## START Records for processing

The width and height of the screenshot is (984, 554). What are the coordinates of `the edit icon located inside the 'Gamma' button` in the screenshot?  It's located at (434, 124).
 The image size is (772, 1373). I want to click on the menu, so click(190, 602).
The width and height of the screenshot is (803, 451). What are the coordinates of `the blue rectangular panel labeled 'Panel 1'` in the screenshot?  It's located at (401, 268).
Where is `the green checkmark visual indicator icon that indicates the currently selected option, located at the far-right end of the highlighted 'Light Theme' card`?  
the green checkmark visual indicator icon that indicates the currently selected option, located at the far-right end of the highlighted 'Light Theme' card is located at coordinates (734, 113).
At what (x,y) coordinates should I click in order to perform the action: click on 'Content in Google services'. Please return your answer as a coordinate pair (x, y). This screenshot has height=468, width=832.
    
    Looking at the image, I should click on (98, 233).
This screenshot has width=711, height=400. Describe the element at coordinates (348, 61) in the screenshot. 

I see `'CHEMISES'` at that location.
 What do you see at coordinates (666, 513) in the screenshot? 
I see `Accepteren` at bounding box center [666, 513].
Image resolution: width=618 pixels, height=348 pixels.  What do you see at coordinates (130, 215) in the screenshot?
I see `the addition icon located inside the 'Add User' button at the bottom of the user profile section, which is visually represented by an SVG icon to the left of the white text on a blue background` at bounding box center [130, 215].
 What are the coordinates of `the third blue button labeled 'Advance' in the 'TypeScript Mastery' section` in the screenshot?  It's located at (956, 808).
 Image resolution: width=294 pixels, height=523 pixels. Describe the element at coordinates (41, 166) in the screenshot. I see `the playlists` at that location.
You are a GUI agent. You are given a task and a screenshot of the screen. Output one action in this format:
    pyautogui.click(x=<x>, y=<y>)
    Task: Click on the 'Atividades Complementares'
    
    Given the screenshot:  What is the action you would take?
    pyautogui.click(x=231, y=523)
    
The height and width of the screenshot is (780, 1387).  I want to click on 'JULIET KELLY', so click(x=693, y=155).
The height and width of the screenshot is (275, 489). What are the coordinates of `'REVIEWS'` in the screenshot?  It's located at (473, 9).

## END Records for processing

Your instructions — Rename "Gamma" to "Delta" throughout the lines above, and reproduce every line with no other changes.

Result for this task —
The width and height of the screenshot is (984, 554). What are the coordinates of `the edit icon located inside the 'Delta' button` in the screenshot?  It's located at (434, 124).
 The image size is (772, 1373). I want to click on the menu, so click(190, 602).
The width and height of the screenshot is (803, 451). What are the coordinates of `the blue rectangular panel labeled 'Panel 1'` in the screenshot?  It's located at (401, 268).
Where is `the green checkmark visual indicator icon that indicates the currently selected option, located at the far-right end of the highlighted 'Light Theme' card`?  
the green checkmark visual indicator icon that indicates the currently selected option, located at the far-right end of the highlighted 'Light Theme' card is located at coordinates (734, 113).
At what (x,y) coordinates should I click in order to perform the action: click on 'Content in Google services'. Please return your answer as a coordinate pair (x, y). This screenshot has height=468, width=832.
    
    Looking at the image, I should click on (98, 233).
This screenshot has width=711, height=400. Describe the element at coordinates (348, 61) in the screenshot. 

I see `'CHEMISES'` at that location.
 What do you see at coordinates (666, 513) in the screenshot? 
I see `Accepteren` at bounding box center [666, 513].
Image resolution: width=618 pixels, height=348 pixels.  What do you see at coordinates (130, 215) in the screenshot?
I see `the addition icon located inside the 'Add User' button at the bottom of the user profile section, which is visually represented by an SVG icon to the left of the white text on a blue background` at bounding box center [130, 215].
 What are the coordinates of `the third blue button labeled 'Advance' in the 'TypeScript Mastery' section` in the screenshot?  It's located at (956, 808).
 Image resolution: width=294 pixels, height=523 pixels. Describe the element at coordinates (41, 166) in the screenshot. I see `the playlists` at that location.
You are a GUI agent. You are given a task and a screenshot of the screen. Output one action in this format:
    pyautogui.click(x=<x>, y=<y>)
    Task: Click on the 'Atividades Complementares'
    
    Given the screenshot:  What is the action you would take?
    pyautogui.click(x=231, y=523)
    
The height and width of the screenshot is (780, 1387).  I want to click on 'JULIET KELLY', so click(x=693, y=155).
The height and width of the screenshot is (275, 489). What are the coordinates of `'REVIEWS'` in the screenshot?  It's located at (473, 9).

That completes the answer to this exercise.